Local offices of emergency services are allocated funds to cover salaries, daily operations, and items such as motel rooms when disasters strike, said Tim Farley, director of the Mercer County Office of Emergency Services.
Mercer County budgets $36,546 for emergency services, said Vicky Reed, county coordinator. This pays for salaries, maintenance and repair of vehicles, materials and supplies for the office, and travel to training seminars. Another $29,609 is allocated to flood control.
Agencies such as the Federal Emergency Management Agency (FEMA), the American Red Cross and the Salvation Army provide a lot of assistance when disasters strike, Farley said.
“They have people that are trained in responding to disasters, feeding people, and assisting with shelter,” he said. “The Salvation Army also has feeding canteens, and are able to bring in volunteers and assist with feeding during any kind of disaster.”
When isolated people need food and water, mobile facilities do a lot to meet their needs, said Lt. Mike Michels of the Princeton Salvation Army.
“We have a canteen, a mobile kitchen for feeding people. We also set up our gym as a shelter when needed,” Michels said. “We can also do food distributions.”
The canteen’s worth was demonstrated during July 2012 when a severe windstorm left thousands of people without power. Local churches aided the relief effort by cooking, and local volunteer fire departments served as food distribution points. Volunteers drove the Salvation Army’s canteen to communities that had been cut off, Michels said.
“We started handing out water and food, and one lady came to us and said thank you. She said the last thing they had to drink was melted ice cream from their refrigerator,” Michels said.
Donations keep relief efforts in operation.
“We backed the disaster out of local funds and, of course, made an appeal to the area. We’re helping you with this. Can you help us with that? We have a small buffer of funds available, and I believe FEMA reimbursed some of that. We didn’t make any money. We’re completely donation supported,” Michels said.
“In Hinton, we spent about $5,000 on disaster relief,” he recalled. “We received about $4,800 of that back months later.”
The local American Red Cross also tries to have some funds and materials ready for disaster relief operations.
“I could say for the Red Cross that we prepare and travel all the time to assist when a disaster happens,” said Phyllis Sheets, disaster coordinator and office manager for the Red Cross in Mercer County. “We try to have supplies in position.”
If roads become impassible and fresh supplies cannot be brought into the area immediately, the Red Cross has reserves of military-style meals ready to eat. The Red Cross works closely with 911 centers in Mercer and McDowell counties and other locations. Sheets did not have expense figures on hand, but her agency depends on the public for financial support. Donations come from individuals and businesses.
“We’re not government funded. It’s strictly from the generosity of donations we get from the public. We constantly fund raise so when a disaster occurs, we can be there in a moment’s notice,” she said.

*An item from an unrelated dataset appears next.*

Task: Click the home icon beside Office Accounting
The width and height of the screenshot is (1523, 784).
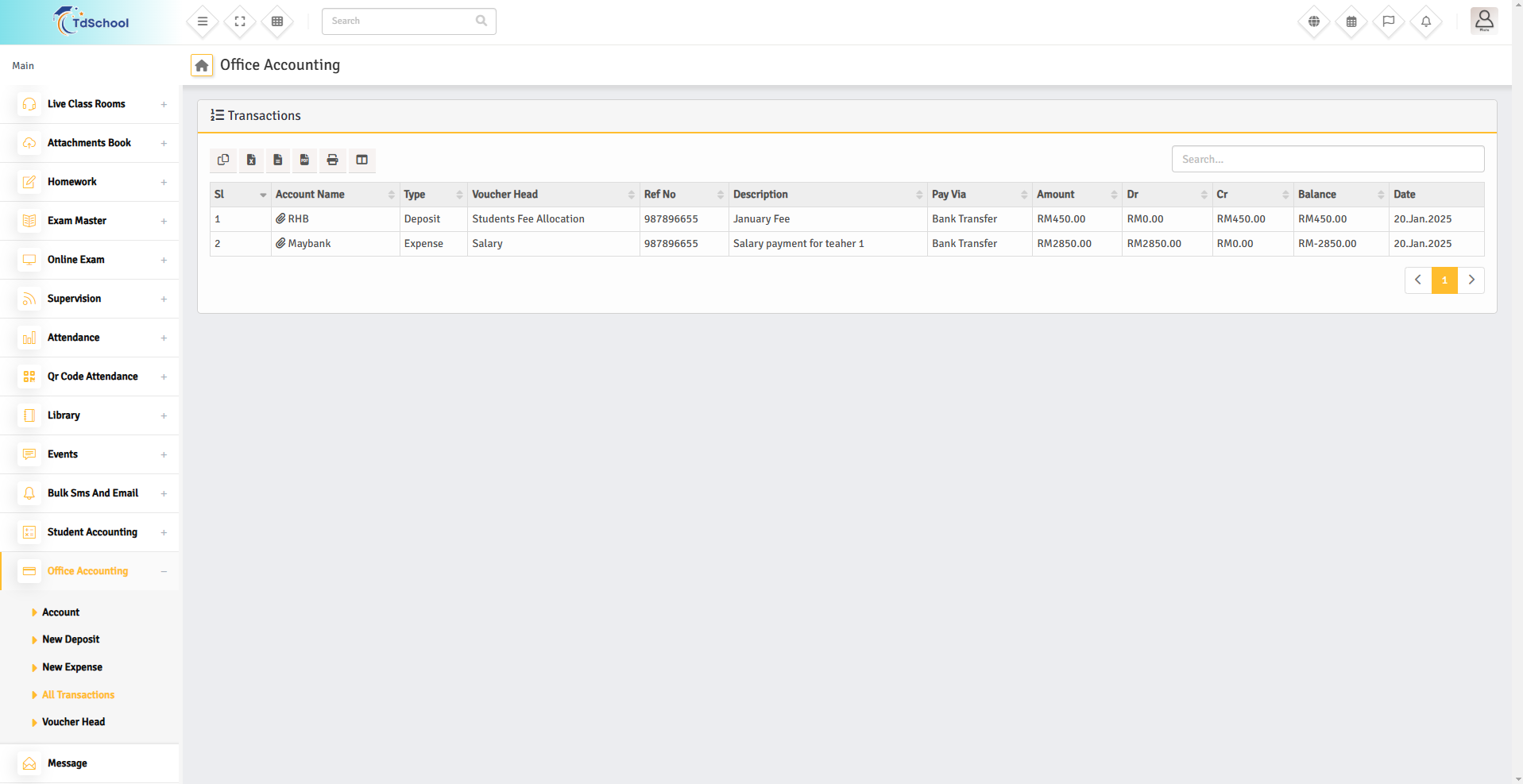Action: click(202, 65)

The Bluefield Union Mission is another local agency that helps in Mercer and McDowell counties when floods and other emergencies strike. Director Craig Hammond said the majority of what the mission distributed during winter storms and the windstorm of July 2012 was donated. The United Methodist Conference supplied truckloads of bottled water and shelf-stable food. Many churches came forward to offer assistance.
“Twenty-one area churches or houses of worship participated in the derecho,” Hammond said. “Grant’s Supermarket gave out a lot quite a few gift cards through us. Sam’s Club and Food City were also generous.”
The mission paid for some emergency shelter, and Hammond estimated that at approximately $3,000. He did not have figures available, but he said that much of the relief effort during July 2012 was covered by in-kind contributions from houses of worship and local businesses.